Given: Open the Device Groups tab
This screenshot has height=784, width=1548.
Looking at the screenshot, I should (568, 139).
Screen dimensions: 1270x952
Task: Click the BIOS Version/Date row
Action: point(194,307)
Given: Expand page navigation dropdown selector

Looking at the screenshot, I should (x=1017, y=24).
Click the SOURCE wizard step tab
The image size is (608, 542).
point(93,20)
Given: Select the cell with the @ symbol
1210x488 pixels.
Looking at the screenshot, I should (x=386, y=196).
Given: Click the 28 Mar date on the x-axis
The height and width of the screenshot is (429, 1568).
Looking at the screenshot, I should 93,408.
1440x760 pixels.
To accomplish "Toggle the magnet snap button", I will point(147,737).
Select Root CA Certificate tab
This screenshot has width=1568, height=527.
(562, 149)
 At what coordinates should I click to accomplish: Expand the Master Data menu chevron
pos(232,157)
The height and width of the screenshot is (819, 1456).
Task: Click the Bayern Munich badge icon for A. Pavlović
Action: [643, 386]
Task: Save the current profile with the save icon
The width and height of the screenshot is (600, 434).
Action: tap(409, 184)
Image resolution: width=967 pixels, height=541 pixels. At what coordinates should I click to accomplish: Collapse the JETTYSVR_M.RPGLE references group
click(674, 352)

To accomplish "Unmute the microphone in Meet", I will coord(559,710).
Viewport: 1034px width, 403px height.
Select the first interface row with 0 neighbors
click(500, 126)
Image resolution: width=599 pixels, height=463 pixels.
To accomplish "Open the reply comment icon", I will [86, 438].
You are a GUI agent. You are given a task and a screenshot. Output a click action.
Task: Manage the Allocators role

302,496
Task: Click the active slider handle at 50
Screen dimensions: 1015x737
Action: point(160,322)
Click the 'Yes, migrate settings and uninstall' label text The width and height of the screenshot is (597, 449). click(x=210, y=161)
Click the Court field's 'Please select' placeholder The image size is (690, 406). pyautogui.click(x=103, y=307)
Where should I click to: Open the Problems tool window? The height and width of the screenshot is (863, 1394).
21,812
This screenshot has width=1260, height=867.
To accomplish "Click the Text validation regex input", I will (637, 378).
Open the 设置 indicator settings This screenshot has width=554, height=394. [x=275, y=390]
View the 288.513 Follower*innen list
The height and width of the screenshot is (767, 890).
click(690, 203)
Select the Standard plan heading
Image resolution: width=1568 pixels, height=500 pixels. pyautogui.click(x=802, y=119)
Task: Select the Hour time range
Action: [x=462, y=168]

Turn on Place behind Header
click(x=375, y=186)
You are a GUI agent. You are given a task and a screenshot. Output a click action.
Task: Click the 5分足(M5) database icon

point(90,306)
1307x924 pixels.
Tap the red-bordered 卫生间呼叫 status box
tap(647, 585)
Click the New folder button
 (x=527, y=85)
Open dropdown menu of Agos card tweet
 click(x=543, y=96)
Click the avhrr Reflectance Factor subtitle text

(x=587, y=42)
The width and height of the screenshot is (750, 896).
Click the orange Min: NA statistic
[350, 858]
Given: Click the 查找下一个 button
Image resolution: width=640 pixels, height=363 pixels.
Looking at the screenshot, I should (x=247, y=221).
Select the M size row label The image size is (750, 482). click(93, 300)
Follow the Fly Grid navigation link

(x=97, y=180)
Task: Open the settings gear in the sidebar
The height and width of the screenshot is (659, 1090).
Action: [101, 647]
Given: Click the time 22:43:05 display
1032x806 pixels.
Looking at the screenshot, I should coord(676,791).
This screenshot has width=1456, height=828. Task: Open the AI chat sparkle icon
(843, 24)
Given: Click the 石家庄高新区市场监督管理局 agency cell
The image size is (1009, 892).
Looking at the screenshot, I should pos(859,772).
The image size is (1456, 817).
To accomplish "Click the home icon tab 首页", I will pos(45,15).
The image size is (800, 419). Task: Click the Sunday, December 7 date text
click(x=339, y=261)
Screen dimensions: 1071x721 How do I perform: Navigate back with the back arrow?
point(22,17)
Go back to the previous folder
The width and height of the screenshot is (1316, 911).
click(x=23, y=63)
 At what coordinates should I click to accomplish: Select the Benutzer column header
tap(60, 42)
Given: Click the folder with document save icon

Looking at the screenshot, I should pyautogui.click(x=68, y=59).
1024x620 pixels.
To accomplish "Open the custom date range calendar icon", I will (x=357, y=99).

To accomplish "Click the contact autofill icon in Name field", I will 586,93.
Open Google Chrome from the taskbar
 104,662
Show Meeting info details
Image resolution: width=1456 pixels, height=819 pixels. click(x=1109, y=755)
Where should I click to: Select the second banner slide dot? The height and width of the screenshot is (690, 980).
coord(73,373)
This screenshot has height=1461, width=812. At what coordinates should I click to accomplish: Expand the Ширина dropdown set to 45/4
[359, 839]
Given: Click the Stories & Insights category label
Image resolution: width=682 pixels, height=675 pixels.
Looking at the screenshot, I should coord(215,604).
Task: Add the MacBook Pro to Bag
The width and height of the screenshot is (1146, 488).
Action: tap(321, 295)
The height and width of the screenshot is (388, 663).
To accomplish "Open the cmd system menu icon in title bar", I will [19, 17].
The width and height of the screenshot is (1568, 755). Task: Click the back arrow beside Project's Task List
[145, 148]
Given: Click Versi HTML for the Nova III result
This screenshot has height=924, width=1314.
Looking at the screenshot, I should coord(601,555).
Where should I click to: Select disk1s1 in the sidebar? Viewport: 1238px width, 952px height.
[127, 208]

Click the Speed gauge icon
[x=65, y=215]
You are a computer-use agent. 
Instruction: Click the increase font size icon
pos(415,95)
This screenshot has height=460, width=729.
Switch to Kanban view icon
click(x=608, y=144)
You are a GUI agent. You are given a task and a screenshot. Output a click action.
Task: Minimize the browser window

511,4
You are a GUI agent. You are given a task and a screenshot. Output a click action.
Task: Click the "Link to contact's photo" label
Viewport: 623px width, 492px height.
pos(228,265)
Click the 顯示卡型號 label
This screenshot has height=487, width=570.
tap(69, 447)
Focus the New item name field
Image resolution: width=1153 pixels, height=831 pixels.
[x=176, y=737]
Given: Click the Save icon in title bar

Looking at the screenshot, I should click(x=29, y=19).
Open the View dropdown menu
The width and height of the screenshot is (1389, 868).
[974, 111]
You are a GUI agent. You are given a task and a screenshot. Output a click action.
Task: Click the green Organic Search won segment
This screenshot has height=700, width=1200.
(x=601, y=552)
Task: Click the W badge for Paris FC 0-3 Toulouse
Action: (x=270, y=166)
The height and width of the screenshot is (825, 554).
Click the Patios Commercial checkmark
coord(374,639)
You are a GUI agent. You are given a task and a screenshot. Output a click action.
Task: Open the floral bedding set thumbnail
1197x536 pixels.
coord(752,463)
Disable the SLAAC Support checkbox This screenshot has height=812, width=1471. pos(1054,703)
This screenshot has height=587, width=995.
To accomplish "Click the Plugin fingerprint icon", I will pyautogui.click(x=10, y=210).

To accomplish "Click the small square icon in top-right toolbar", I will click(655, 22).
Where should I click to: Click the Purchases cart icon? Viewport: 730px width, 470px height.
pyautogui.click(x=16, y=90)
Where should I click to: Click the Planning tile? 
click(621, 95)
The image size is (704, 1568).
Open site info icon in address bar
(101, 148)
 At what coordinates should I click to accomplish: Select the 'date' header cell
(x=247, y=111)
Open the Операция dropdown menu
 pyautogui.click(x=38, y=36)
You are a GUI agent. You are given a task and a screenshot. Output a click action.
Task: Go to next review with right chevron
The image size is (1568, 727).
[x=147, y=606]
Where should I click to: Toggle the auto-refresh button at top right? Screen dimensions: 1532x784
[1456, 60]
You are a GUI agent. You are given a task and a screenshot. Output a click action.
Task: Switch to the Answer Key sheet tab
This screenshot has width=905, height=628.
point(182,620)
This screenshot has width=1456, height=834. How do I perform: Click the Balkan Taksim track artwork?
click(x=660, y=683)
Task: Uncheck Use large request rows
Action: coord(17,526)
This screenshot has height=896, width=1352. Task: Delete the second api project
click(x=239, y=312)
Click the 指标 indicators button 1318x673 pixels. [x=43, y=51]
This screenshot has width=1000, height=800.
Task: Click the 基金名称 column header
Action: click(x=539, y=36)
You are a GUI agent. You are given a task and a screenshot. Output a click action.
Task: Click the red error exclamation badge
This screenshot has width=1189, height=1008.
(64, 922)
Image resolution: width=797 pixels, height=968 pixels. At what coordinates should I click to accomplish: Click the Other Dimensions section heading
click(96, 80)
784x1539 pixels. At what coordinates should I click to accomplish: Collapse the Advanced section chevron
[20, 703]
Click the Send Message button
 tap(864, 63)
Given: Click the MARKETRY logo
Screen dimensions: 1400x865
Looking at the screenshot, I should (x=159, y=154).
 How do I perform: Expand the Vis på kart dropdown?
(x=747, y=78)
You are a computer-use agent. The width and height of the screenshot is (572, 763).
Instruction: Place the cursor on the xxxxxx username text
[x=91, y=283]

=-=-=-=-=

## Given task
Turn the listing lines from the one containing "Task: Open the settings gear in the sidebar" through the one containing "Looking at the screenshot, I should coord(601,555)." into a Markdown table with the columns Row and Line, numbering each row and leaving out blank lines.

## In response
| Row | Line |
|---|---|
| 1 | Task: Open the settings gear in the sidebar |
| 2 | The height and width of the screenshot is (659, 1090). |
| 3 | Action: [101, 647] |
| 4 | Given: Click the time 22:43:05 display |
| 5 | 1032x806 pixels. |
| 6 | Looking at the screenshot, I should coord(676,791). |
| 7 | This screenshot has width=1456, height=828. Task: Open the AI chat sparkle icon |
| 8 | (843, 24) |
| 9 | Given: Click the 石家庄高新区市场监督管理局 agency cell |
| 10 | The image size is (1009, 892). |
| 11 | Looking at the screenshot, I should pos(859,772). |
| 12 | The image size is (1456, 817). |
| 13 | To accomplish "Click the home icon tab 首页", I will pos(45,15). |
| 14 | The image size is (800, 419). Task: Click the Sunday, December 7 date text |
| 15 | click(x=339, y=261) |
| 16 | Screen dimensions: 1071x721 How do I perform: Navigate back with the back arrow? |
| 17 | point(22,17) |
| 18 | Go back to the previous folder |
| 19 | The width and height of the screenshot is (1316, 911). |
| 20 | click(x=23, y=63) |
| 21 |  At what coordinates should I click to accomplish: Select the Benutzer column header |
| 22 | tap(60, 42) |
| 23 | Given: Click the folder with document save icon |
| 24 | Looking at the screenshot, I should pyautogui.click(x=68, y=59). |
| 25 | 1024x620 pixels. |
| 26 | To accomplish "Open the custom date range calendar icon", I will (x=357, y=99). |
| 27 | To accomplish "Click the contact autofill icon in Name field", I will 586,93. |
| 28 | Open Google Chrome from the taskbar |
| 29 |  104,662 |
| 30 | Show Meeting info details |
| 31 | Image resolution: width=1456 pixels, height=819 pixels. click(x=1109, y=755) |
| 32 | Where should I click to: Select the second banner slide dot? The height and width of the screenshot is (690, 980). |
| 33 | coord(73,373) |
| 34 | This screenshot has height=1461, width=812. At what coordinates should I click to accomplish: Expand the Ширина dropdown set to 45/4 |
| 35 | [359, 839] |
| 36 | Given: Click the Stories & Insights category label |
| 37 | Image resolution: width=682 pixels, height=675 pixels. |
| 38 | Looking at the screenshot, I should coord(215,604). |
| 39 | Task: Add the MacBook Pro to Bag |
| 40 | The width and height of the screenshot is (1146, 488). |
| 41 | Action: tap(321, 295) |
| 42 | The height and width of the screenshot is (388, 663). |
| 43 | To accomplish "Open the cmd system menu icon in title bar", I will [19, 17]. |
| 44 | The width and height of the screenshot is (1568, 755). Task: Click the back arrow beside Project's Task List |
| 45 | [145, 148] |
| 46 | Given: Click Versi HTML for the Nova III result |
| 47 | This screenshot has height=924, width=1314. |
| 48 | Looking at the screenshot, I should coord(601,555). |